• What is required
Your task is to copy the lines of the data below from the line holding "Task: Check the" through the line holding "You are a computer-use agent. The height", inclusive, exactly and with nothing added.

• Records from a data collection
__________________________________________________
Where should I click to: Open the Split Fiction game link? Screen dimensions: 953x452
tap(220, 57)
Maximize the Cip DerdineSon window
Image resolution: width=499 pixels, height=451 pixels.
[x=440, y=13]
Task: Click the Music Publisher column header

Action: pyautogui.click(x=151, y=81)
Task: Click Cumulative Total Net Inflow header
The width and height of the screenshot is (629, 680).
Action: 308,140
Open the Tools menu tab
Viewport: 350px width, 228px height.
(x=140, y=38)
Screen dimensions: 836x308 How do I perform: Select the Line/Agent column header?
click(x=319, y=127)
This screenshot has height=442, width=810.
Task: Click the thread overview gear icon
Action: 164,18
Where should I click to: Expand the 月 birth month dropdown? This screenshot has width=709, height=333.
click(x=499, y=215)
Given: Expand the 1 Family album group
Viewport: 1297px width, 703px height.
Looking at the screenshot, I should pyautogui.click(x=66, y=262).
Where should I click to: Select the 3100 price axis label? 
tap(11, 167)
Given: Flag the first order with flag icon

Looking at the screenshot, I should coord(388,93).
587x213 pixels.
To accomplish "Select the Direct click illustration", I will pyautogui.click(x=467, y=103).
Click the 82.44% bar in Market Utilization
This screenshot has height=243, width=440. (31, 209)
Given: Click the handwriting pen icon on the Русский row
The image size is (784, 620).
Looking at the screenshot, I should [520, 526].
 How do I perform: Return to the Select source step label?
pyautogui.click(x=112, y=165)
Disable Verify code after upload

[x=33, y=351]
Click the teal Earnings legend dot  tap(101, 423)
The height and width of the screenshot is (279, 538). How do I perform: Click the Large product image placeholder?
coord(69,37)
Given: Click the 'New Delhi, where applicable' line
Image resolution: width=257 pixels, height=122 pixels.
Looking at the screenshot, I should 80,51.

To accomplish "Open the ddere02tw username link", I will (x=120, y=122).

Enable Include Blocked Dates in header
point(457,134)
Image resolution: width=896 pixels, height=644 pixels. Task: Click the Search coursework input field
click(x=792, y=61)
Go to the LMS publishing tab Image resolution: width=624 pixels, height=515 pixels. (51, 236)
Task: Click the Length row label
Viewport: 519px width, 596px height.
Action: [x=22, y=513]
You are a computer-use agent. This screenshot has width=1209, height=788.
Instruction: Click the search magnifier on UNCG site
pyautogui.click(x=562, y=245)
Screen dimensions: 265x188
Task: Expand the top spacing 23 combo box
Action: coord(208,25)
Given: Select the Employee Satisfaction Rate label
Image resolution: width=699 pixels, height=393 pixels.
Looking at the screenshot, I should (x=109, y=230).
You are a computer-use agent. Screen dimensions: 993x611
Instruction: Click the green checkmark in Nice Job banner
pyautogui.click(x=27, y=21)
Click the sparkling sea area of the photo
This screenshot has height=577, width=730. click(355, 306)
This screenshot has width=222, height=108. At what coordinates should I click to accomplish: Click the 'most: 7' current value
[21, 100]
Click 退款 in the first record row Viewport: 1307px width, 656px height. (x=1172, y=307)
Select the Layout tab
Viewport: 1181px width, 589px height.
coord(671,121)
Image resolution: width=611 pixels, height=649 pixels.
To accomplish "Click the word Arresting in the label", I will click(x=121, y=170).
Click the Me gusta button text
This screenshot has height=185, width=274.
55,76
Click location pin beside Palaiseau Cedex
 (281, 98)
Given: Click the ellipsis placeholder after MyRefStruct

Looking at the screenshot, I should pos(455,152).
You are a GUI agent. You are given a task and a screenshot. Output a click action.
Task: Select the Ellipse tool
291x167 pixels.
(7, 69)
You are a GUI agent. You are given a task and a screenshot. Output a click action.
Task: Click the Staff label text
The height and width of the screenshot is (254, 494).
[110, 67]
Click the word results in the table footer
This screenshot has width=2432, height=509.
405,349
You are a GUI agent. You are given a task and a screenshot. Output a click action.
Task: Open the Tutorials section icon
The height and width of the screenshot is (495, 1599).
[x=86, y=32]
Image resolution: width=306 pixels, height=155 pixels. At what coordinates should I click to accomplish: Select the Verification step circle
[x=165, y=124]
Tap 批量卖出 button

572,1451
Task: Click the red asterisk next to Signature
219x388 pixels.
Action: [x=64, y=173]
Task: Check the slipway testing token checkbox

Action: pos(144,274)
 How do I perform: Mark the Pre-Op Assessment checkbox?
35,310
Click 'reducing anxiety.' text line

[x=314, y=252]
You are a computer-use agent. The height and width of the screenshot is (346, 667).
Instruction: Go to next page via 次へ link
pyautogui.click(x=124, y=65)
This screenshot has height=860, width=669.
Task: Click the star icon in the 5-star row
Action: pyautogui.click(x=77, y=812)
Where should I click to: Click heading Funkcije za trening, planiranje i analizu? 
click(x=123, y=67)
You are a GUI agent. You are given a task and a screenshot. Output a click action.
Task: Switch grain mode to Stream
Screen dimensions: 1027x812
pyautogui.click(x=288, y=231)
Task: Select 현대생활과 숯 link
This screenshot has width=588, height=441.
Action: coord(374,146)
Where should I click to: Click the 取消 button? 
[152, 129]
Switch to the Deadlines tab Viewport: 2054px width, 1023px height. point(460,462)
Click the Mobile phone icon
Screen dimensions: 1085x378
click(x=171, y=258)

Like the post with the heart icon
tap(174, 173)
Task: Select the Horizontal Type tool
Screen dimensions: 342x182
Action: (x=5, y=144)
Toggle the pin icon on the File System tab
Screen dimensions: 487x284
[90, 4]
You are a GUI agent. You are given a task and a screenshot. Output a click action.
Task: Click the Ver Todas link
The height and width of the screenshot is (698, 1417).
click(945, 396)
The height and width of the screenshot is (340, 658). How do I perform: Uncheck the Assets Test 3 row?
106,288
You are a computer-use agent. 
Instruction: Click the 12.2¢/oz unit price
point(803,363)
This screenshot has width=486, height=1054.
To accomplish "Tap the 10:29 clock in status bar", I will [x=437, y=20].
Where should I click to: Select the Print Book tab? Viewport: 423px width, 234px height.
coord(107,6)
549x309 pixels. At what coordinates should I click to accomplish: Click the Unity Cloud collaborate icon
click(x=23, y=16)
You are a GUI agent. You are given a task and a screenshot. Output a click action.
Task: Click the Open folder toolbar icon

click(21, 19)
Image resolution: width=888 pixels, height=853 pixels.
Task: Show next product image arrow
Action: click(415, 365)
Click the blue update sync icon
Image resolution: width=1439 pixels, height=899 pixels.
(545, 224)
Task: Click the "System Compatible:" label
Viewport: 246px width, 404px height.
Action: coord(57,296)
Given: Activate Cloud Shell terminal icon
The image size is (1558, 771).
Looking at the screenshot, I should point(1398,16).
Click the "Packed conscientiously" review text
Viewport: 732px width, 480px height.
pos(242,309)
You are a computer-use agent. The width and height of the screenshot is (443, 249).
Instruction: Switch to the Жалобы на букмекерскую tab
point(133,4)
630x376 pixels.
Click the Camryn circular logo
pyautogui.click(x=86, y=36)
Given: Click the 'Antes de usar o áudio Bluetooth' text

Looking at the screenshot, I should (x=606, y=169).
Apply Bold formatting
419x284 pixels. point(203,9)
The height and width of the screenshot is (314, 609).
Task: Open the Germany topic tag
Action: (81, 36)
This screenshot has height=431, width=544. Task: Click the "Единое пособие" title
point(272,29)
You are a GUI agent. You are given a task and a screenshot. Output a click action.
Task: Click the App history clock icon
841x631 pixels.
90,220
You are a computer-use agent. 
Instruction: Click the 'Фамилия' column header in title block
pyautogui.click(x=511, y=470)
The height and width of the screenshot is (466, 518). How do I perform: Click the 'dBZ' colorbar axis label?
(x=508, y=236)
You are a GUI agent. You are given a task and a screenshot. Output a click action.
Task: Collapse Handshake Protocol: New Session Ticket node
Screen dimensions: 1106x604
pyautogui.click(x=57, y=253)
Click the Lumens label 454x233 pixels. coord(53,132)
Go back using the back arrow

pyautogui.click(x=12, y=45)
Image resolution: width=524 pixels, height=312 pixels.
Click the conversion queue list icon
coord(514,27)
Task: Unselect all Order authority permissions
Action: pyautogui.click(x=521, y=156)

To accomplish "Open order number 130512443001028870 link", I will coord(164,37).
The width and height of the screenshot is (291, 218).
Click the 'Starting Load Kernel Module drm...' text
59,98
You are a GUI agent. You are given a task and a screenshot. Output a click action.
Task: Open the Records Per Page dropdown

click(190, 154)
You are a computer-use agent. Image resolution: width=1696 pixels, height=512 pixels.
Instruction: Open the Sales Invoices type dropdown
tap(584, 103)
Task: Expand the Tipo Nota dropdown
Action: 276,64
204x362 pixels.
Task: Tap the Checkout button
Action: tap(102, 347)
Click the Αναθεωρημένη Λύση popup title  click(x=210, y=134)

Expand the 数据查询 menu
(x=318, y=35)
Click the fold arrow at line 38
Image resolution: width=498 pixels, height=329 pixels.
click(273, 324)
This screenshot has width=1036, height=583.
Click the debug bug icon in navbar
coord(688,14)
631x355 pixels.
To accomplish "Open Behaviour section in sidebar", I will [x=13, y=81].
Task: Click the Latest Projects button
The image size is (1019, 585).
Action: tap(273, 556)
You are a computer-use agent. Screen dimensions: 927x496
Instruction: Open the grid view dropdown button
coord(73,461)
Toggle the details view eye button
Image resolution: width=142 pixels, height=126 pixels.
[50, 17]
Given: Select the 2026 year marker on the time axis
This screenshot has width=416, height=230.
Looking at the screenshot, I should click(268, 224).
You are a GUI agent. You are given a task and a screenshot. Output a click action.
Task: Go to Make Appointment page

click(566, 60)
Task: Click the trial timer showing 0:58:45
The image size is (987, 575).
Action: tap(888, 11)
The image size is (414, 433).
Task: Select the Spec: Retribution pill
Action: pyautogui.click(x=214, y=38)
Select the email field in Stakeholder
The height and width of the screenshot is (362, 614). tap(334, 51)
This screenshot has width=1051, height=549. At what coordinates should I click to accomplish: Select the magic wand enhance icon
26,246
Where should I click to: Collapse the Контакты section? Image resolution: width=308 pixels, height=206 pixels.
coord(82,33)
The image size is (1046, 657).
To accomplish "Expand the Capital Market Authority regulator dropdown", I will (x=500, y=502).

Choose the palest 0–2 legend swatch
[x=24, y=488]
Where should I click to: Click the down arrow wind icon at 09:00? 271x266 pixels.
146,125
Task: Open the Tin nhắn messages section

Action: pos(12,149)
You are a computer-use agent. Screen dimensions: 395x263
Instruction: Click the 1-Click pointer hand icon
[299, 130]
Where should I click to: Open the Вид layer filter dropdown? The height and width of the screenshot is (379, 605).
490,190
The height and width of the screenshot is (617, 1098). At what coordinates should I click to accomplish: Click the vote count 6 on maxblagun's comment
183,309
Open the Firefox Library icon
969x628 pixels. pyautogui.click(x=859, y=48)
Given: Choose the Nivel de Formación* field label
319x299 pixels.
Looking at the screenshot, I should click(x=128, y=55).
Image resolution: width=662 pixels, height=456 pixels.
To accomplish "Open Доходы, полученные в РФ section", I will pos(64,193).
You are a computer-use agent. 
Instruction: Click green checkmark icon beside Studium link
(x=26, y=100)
__________________________________________________
• Output of the task
Task: Check the slipway testing token checkbox

Action: pos(144,274)
 How do I perform: Mark the Pre-Op Assessment checkbox?
35,310
Click 'reducing anxiety.' text line

[x=314, y=252]
You are a computer-use agent. The height and width of the screenshot is (346, 667).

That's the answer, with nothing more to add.